When you reach the entries, transcribe each one exactly.
Exercise materials START
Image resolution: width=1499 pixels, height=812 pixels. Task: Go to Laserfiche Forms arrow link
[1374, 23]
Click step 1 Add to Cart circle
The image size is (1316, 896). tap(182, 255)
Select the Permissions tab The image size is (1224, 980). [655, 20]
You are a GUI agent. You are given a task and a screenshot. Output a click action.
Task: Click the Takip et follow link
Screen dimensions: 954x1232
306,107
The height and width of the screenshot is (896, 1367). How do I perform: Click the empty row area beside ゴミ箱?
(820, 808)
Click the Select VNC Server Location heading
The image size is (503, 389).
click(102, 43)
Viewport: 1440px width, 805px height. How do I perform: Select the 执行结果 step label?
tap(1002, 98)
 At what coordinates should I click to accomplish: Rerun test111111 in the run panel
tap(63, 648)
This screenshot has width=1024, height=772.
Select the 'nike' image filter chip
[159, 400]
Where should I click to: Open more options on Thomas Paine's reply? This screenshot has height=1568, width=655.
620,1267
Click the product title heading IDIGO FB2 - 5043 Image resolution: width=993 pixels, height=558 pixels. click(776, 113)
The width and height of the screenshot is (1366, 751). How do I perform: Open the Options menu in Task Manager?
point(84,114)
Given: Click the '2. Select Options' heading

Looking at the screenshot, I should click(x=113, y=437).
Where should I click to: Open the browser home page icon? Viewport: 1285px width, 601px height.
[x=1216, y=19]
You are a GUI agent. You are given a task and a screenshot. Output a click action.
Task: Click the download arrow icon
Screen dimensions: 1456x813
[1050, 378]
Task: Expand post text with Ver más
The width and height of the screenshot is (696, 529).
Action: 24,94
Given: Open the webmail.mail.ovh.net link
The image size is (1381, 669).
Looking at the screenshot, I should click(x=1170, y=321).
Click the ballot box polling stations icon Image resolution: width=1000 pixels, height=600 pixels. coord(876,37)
Exercise materials END
**Expected answer:**
Image resolution: width=1499 pixels, height=812 pixels. Task: Go to Laserfiche Forms arrow link
[1374, 23]
Click step 1 Add to Cart circle
The image size is (1316, 896). tap(182, 255)
Select the Permissions tab The image size is (1224, 980). [655, 20]
You are a GUI agent. You are given a task and a screenshot. Output a click action.
Task: Click the Takip et follow link
Screen dimensions: 954x1232
306,107
The height and width of the screenshot is (896, 1367). How do I perform: Click the empty row area beside ゴミ箱?
(820, 808)
Click the Select VNC Server Location heading
The image size is (503, 389).
click(102, 43)
Viewport: 1440px width, 805px height. How do I perform: Select the 执行结果 step label?
tap(1002, 98)
 At what coordinates should I click to accomplish: Rerun test111111 in the run panel
tap(63, 648)
This screenshot has width=1024, height=772.
Select the 'nike' image filter chip
[159, 400]
Where should I click to: Open more options on Thomas Paine's reply? This screenshot has height=1568, width=655.
620,1267
Click the product title heading IDIGO FB2 - 5043 Image resolution: width=993 pixels, height=558 pixels. click(776, 113)
The width and height of the screenshot is (1366, 751). How do I perform: Open the Options menu in Task Manager?
point(84,114)
Given: Click the '2. Select Options' heading

Looking at the screenshot, I should click(x=113, y=437).
Where should I click to: Open the browser home page icon? Viewport: 1285px width, 601px height.
[x=1216, y=19]
You are a GUI agent. You are given a task and a screenshot. Output a click action.
Task: Click the download arrow icon
Screen dimensions: 1456x813
[1050, 378]
Task: Expand post text with Ver más
The width and height of the screenshot is (696, 529).
Action: 24,94
Given: Open the webmail.mail.ovh.net link
The image size is (1381, 669).
Looking at the screenshot, I should click(x=1170, y=321).
Click the ballot box polling stations icon Image resolution: width=1000 pixels, height=600 pixels. coord(876,37)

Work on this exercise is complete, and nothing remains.